**Task details**
Nothing but the lines from the start of the records through the line that contains "关于我们 (128, 85)" is to be copied, and each is to be copied exactly.

Start of Data for processing

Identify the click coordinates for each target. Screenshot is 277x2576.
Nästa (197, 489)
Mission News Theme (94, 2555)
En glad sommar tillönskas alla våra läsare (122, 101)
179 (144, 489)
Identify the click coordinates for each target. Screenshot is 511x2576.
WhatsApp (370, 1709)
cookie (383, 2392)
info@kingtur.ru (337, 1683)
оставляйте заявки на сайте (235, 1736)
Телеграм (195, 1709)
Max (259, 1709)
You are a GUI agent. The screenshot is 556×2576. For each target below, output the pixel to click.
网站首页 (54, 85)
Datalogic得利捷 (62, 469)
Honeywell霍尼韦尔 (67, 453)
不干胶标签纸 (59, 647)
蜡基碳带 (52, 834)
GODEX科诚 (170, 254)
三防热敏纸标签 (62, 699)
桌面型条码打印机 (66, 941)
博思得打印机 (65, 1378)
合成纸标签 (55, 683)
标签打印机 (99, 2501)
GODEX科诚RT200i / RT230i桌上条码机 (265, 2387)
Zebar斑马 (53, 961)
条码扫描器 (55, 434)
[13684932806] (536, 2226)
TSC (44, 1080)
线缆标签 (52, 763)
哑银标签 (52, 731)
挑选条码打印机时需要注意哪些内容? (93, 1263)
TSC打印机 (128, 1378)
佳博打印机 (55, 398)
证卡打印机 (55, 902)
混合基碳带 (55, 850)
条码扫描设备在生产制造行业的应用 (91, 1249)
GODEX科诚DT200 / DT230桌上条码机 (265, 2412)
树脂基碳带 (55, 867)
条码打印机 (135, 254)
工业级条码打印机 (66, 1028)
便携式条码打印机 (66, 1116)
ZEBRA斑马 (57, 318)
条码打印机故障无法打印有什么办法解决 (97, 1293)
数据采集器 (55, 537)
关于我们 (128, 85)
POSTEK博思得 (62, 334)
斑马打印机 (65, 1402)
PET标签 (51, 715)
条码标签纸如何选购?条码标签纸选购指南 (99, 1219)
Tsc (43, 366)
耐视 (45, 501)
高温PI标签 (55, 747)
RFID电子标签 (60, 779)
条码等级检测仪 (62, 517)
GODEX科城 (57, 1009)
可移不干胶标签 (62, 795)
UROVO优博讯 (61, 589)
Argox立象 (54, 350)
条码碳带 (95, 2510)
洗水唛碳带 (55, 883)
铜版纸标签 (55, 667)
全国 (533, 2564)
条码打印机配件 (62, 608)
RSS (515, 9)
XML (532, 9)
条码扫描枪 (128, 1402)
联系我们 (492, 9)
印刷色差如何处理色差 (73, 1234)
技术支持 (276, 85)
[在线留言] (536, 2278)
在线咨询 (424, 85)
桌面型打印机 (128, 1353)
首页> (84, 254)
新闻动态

End of Data for processing

**Task output**
Identify the click coordinates for each target. Screenshot is 277x2576.
Nästa (197, 489)
Mission News Theme (94, 2555)
En glad sommar tillönskas alla våra läsare (122, 101)
179 (144, 489)
Identify the click coordinates for each target. Screenshot is 511x2576.
WhatsApp (370, 1709)
cookie (383, 2392)
info@kingtur.ru (337, 1683)
оставляйте заявки на сайте (235, 1736)
Телеграм (195, 1709)
Max (259, 1709)
You are a GUI agent. The screenshot is 556×2576. For each target below, output the pixel to click.
网站首页 (54, 85)
Datalogic得利捷 (62, 469)
Honeywell霍尼韦尔 (67, 453)
不干胶标签纸 (59, 647)
蜡基碳带 (52, 834)
GODEX科诚 (170, 254)
三防热敏纸标签 (62, 699)
桌面型条码打印机 (66, 941)
博思得打印机 (65, 1378)
合成纸标签 (55, 683)
标签打印机 (99, 2501)
GODEX科诚RT200i / RT230i桌上条码机 (265, 2387)
Zebar斑马 (53, 961)
条码扫描器 (55, 434)
[13684932806] (536, 2226)
TSC (44, 1080)
线缆标签 (52, 763)
哑银标签 (52, 731)
挑选条码打印机时需要注意哪些内容? (93, 1263)
TSC打印机 (128, 1378)
佳博打印机 (55, 398)
证卡打印机 (55, 902)
混合基碳带 (55, 850)
条码扫描设备在生产制造行业的应用 (91, 1249)
GODEX科诚DT200 / DT230桌上条码机 (265, 2412)
树脂基碳带 (55, 867)
条码打印机 (135, 254)
工业级条码打印机 (66, 1028)
便携式条码打印机 (66, 1116)
ZEBRA斑马 (57, 318)
条码打印机故障无法打印有什么办法解决 (97, 1293)
数据采集器 (55, 537)
关于我们 (128, 85)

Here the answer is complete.